-- Start of SUPPLIED PASSAGE --
Each tile (Nintendo calls them "units") has two 32-bit values called type and kind which determine how it behaves - this is where they've moved up from SMB1. There's a staggering amount of options so I won't list them all, but here's the general gist of what they can do:

BG Objects

Actors can create BG objects in the game world by creating an instance of the dBg_ctr_c class. This is used by actors such as the question/brick blocks, the moving stone blocks from tower levels and the ice blocks that appear when you freeze an enemy.

Each dBg_ctr_c object can be either rectangular or round, and can be rotated. The game is smart enough to keep track of actors that are standing on one, so that they receive the correct displacement if the object moves/rotates.

They're mainly configured using one field which determines the overall behaviour type (standard, coin, climbable fence, ...) and a bitfield which allows extra flags to be specified (icy surface, forbids sliding, ...) - I've never successfully documented all of them as some of them don't seem to have obvious purposes or effects.

They also have two sets of callbacks (each set includes one function for each movement direction). The first set is called 'CheckRev', and returns a boolean - I'm not 100% clear on what the effects of this are. The second set is called when an actor touches the BG object under certain conditions.

Sensors

dBc_c (likely standing for BG Check) is the class used when an actor needs to detect/sense where it is in the world - this allows it to engage with tiles and with BG objects. It is complicated but also immensely powerful.

It's configured by using structures I call 'sensors' (I don't know the official name for them yet). There are three sensors, but you don't need to configure and use all of them.

Each sensor is either a point or a line (vertical for the Wall sensor, horizontal for the Head/Foot sensor) which is defined using an X/Y offset from the actor's base position. It cannot be rotated.

Each sensor also has a bitfield assigned to it, which contains flags determining how it interacts with various parts of the world. It took me a long time to figure out how these worked, but it was a major "eureka!" moment because it explained so many aspects of the game that you just take for granted.

The best way to explain this is by looking at a few examples from the game itself.

Various methods on dBc_c produce extra result bitfields which actors can query to determine whether a particular sensor has interacted with specific kinds of object. At its most basic level, this allows enemies to turn around when they hit a wall (or reach the edge of a platform), but there's other stuff exposed as well.

Rideable Actors

The final collision plane is used by a small subset of actors, but still important! This actually encompasses a few different kinds of colliders.

Rideable Surfaces (dRide_ctr_c)

Every kind of rideable surface inherits from dRide_ctr_c - and each active instance is stored in a global linked list, just like with dCc_c and dBg_ctr_c.

Although these are only straight lines, actors can employ multiple instances to create more complex shapes.

Ride Actors

Every actor automatically includes an instance of dRc_c (which I believe stands for 'Ride Check'), which allows it to interact with rideable surfaces. It uses various linked lists to keep track of which surface an actor is standing on ('riding'), and automatically update its position as the actor moves around.
-- End of SUPPLIED PASSAGE --
• **SHORT PROBLEM 1**
Print everything in the records from the line containing "Given: Tap the" down to the last line of the records, both ends included, leaving out the pictures.
-- Start of RECORDS FOR THE EXERCISE --
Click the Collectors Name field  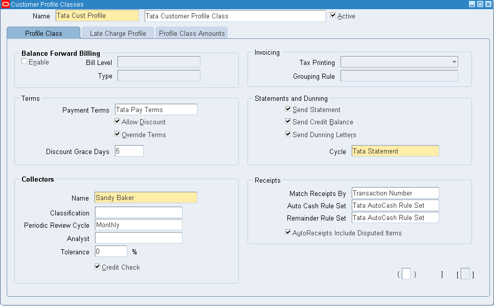(146, 198)
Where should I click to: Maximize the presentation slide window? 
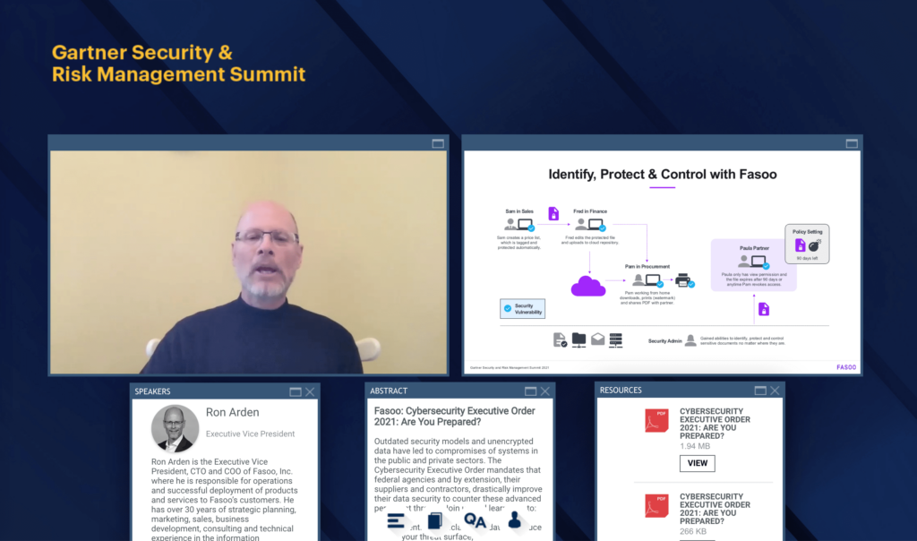[852, 143]
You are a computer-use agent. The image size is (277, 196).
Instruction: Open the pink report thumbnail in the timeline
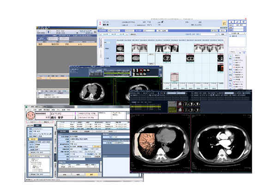click(x=175, y=76)
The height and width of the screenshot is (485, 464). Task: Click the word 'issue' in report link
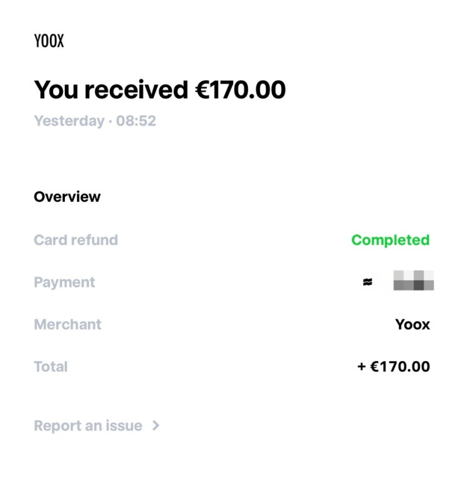point(123,426)
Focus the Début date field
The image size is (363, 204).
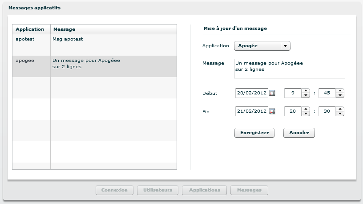pyautogui.click(x=251, y=94)
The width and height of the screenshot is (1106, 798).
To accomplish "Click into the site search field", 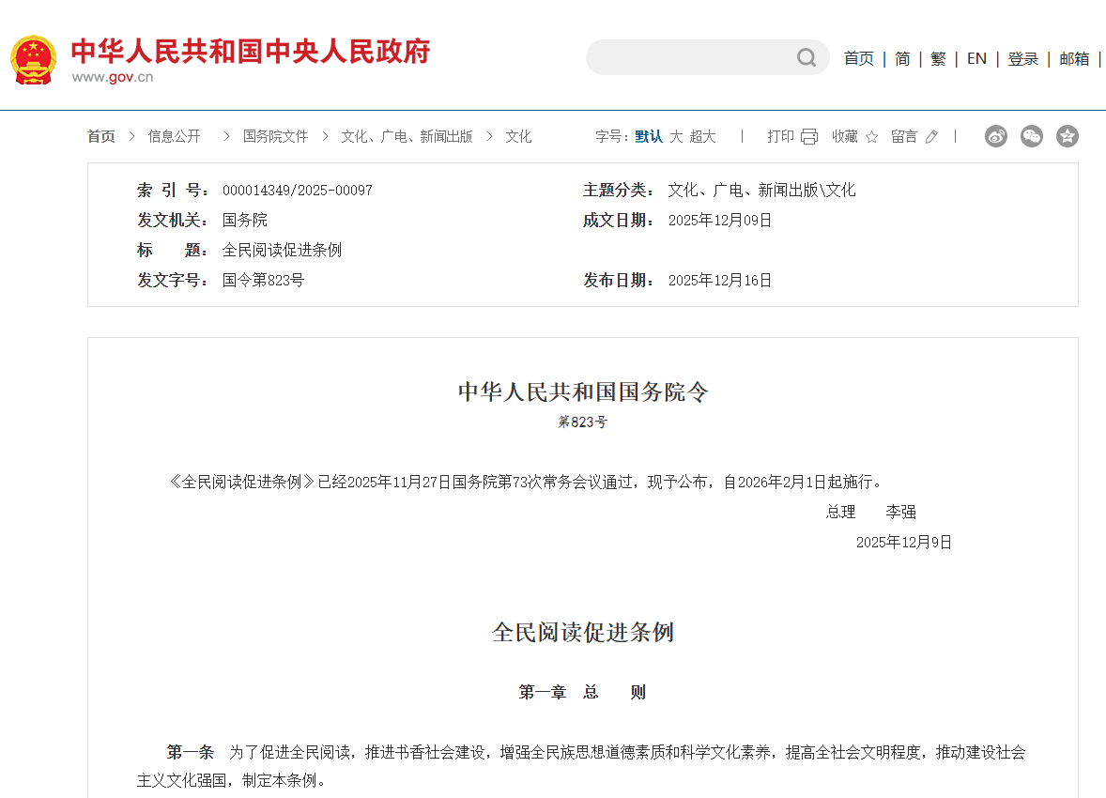I will coord(690,58).
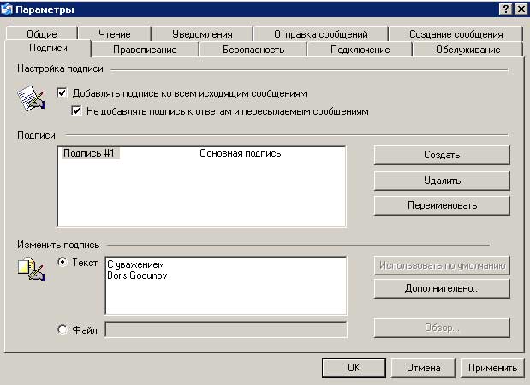
Task: Toggle 'Добавлять подпись ко всем исходящим сообщениям'
Action: pos(62,92)
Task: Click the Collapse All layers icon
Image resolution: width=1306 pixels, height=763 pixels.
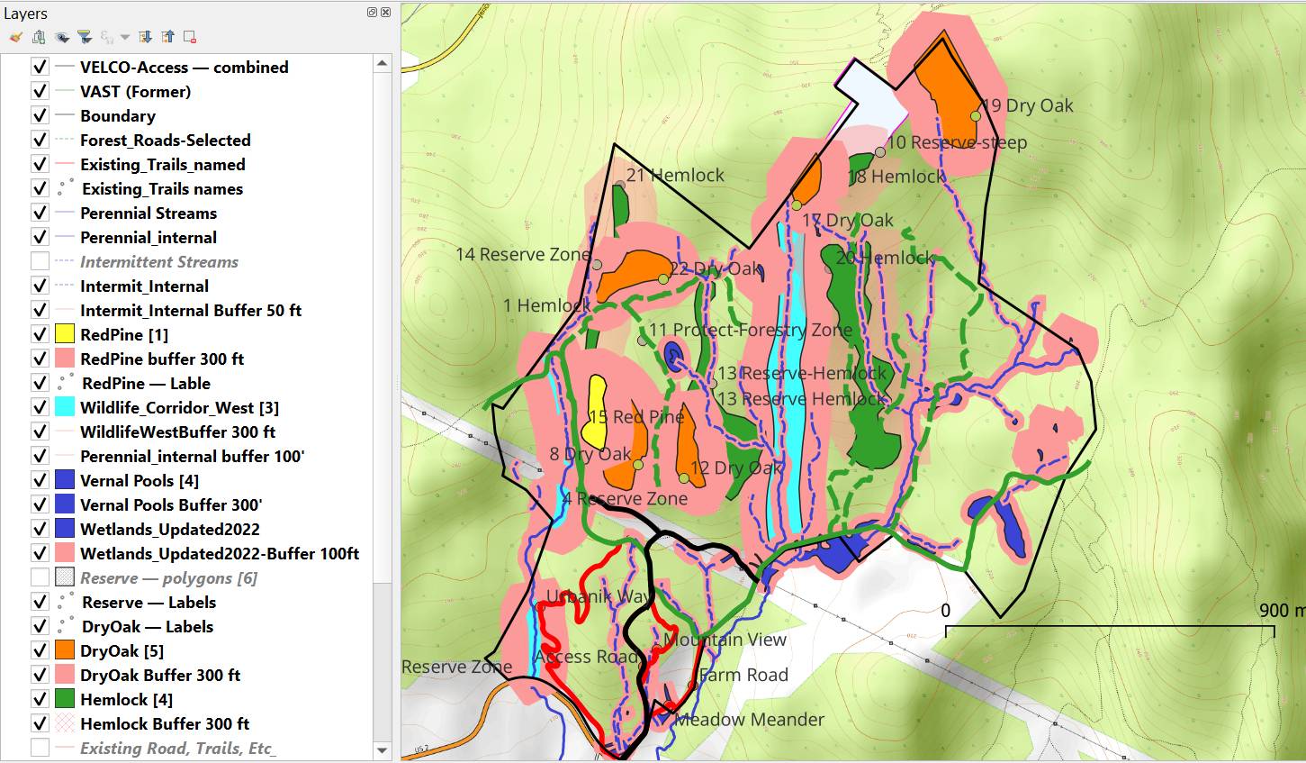Action: coord(167,37)
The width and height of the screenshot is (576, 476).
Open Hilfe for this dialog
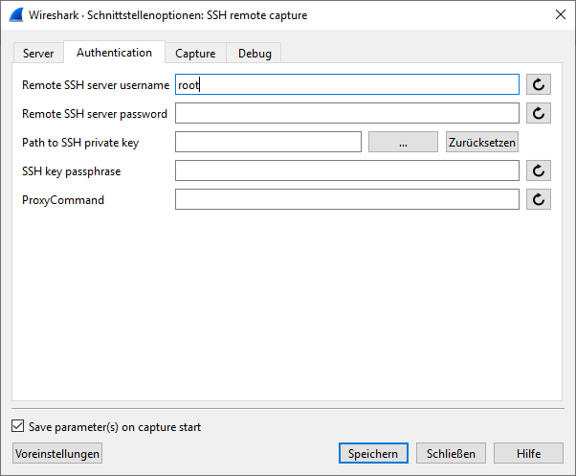528,454
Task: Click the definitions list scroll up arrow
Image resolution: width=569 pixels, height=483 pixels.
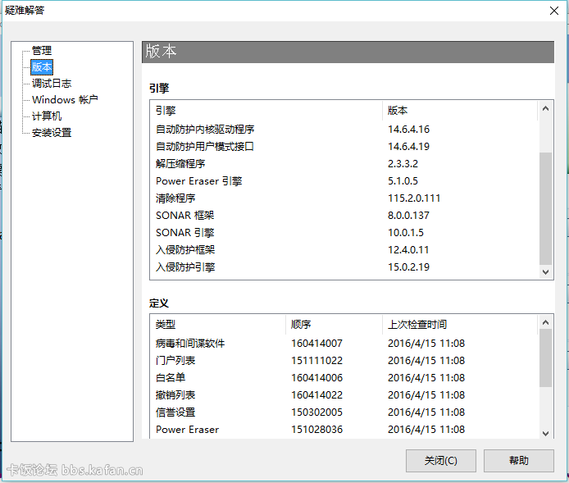Action: click(545, 322)
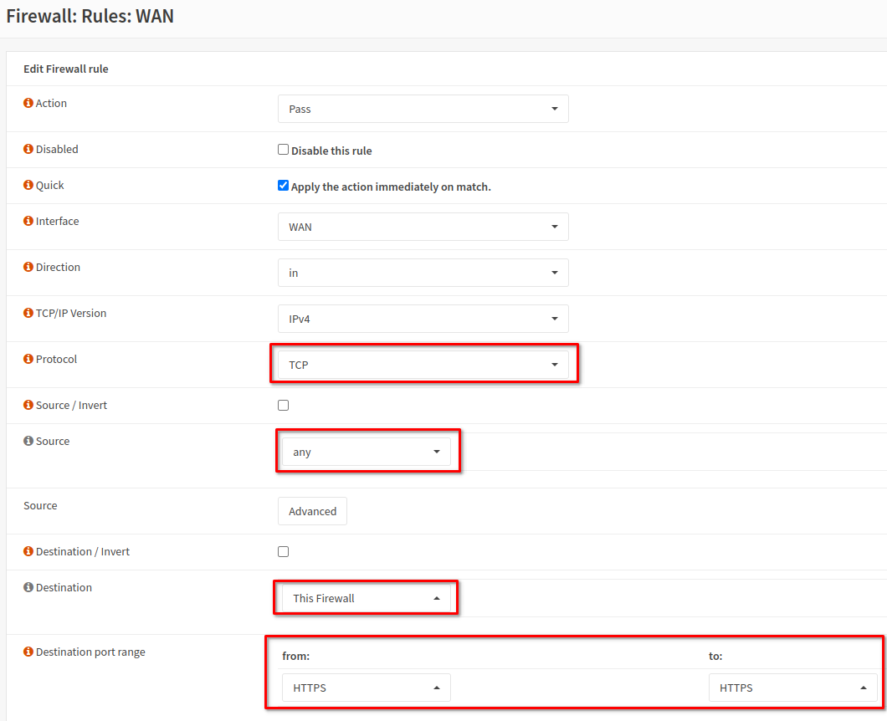The height and width of the screenshot is (721, 887).
Task: Click the info icon beside Interface
Action: 28,222
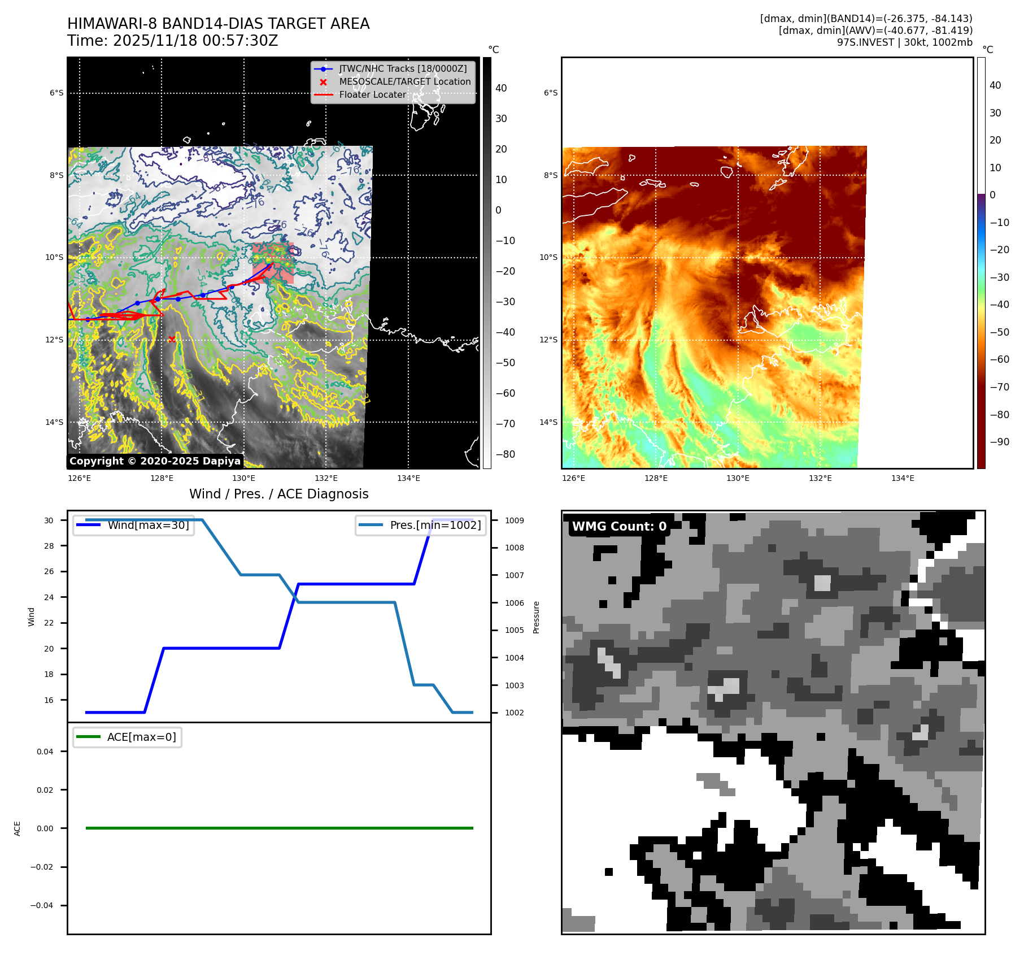
Task: Click the flat green ACE line in the chart
Action: click(x=279, y=828)
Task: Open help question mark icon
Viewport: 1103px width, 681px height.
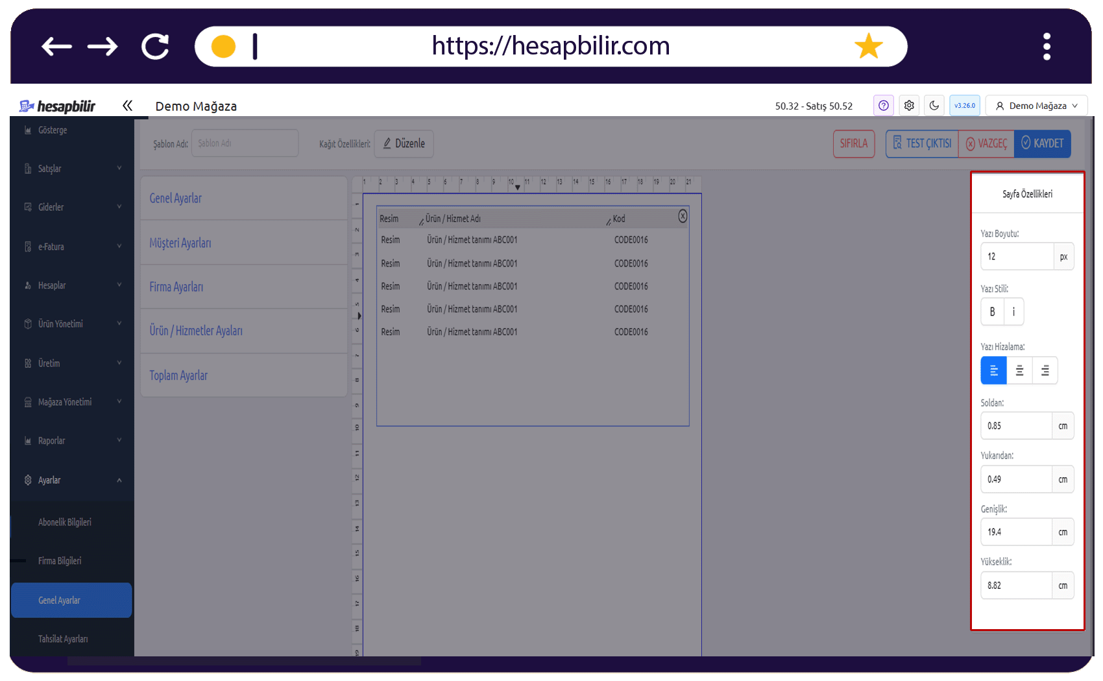Action: [x=883, y=106]

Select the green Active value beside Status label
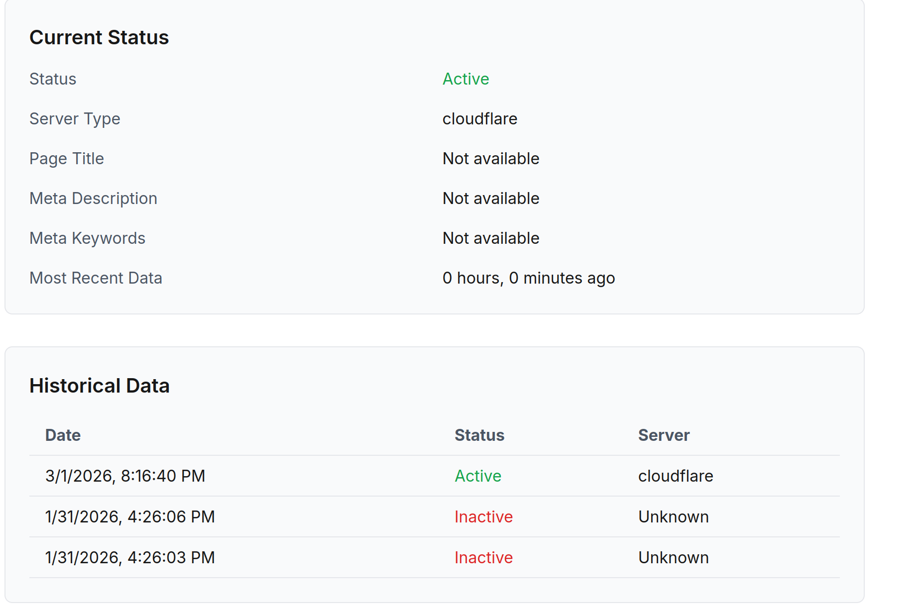pyautogui.click(x=465, y=79)
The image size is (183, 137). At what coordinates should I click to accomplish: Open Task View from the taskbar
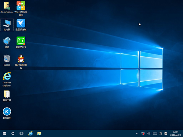point(22,133)
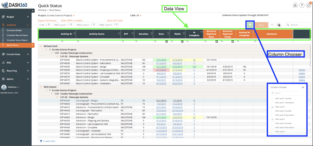This screenshot has width=313, height=146.
Task: Open the notifications bell icon
Action: pos(308,5)
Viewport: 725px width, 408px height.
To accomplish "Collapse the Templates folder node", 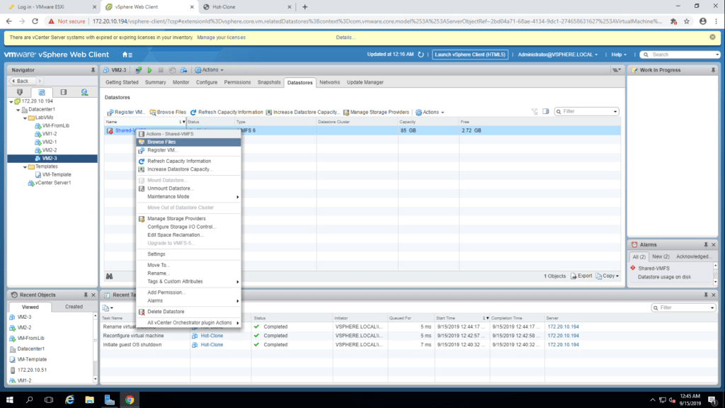I will click(26, 166).
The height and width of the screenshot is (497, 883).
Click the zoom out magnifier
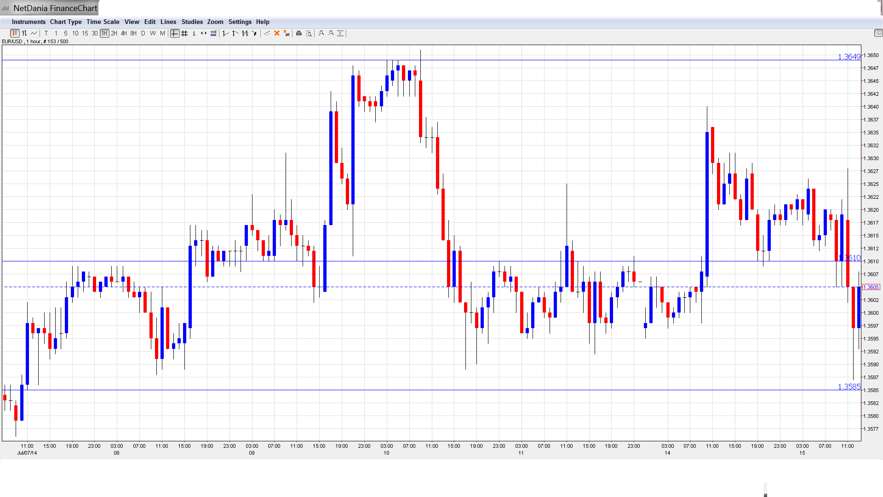(x=331, y=33)
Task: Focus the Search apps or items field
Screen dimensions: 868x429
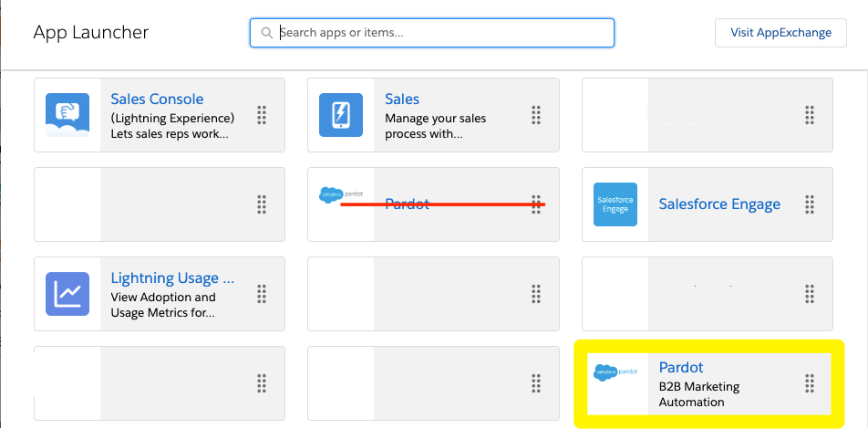Action: [x=432, y=33]
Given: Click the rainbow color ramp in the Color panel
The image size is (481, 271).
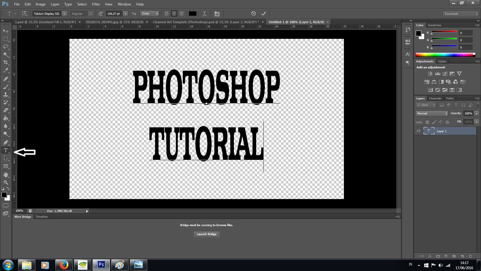Looking at the screenshot, I should [445, 55].
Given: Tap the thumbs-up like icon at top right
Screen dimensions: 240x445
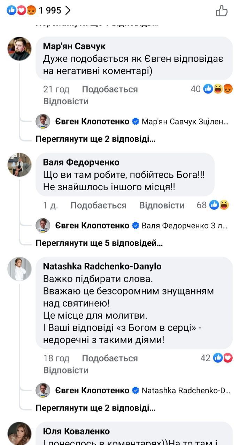Looking at the screenshot, I should click(x=222, y=11).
-- End of RECORDS FOR THE EXERCISE --
• **SHORT PROBLEM 2**
Answer these questions from the collision passage:
(a) What two shapes can a dBg_ctr_c object take?
(b) How many sensors are there?
(c) What does the writer believe dRc_c stands for?

• **WRITTEN ANSWER 1**
Given: Tap the thumbs-up like icon at top right
Screen dimensions: 240x445
Looking at the screenshot, I should click(x=222, y=11).

• **WRITTEN ANSWER 2**
(a) Rectangular or round.
(b) Three.
(c) 'Ride Check'.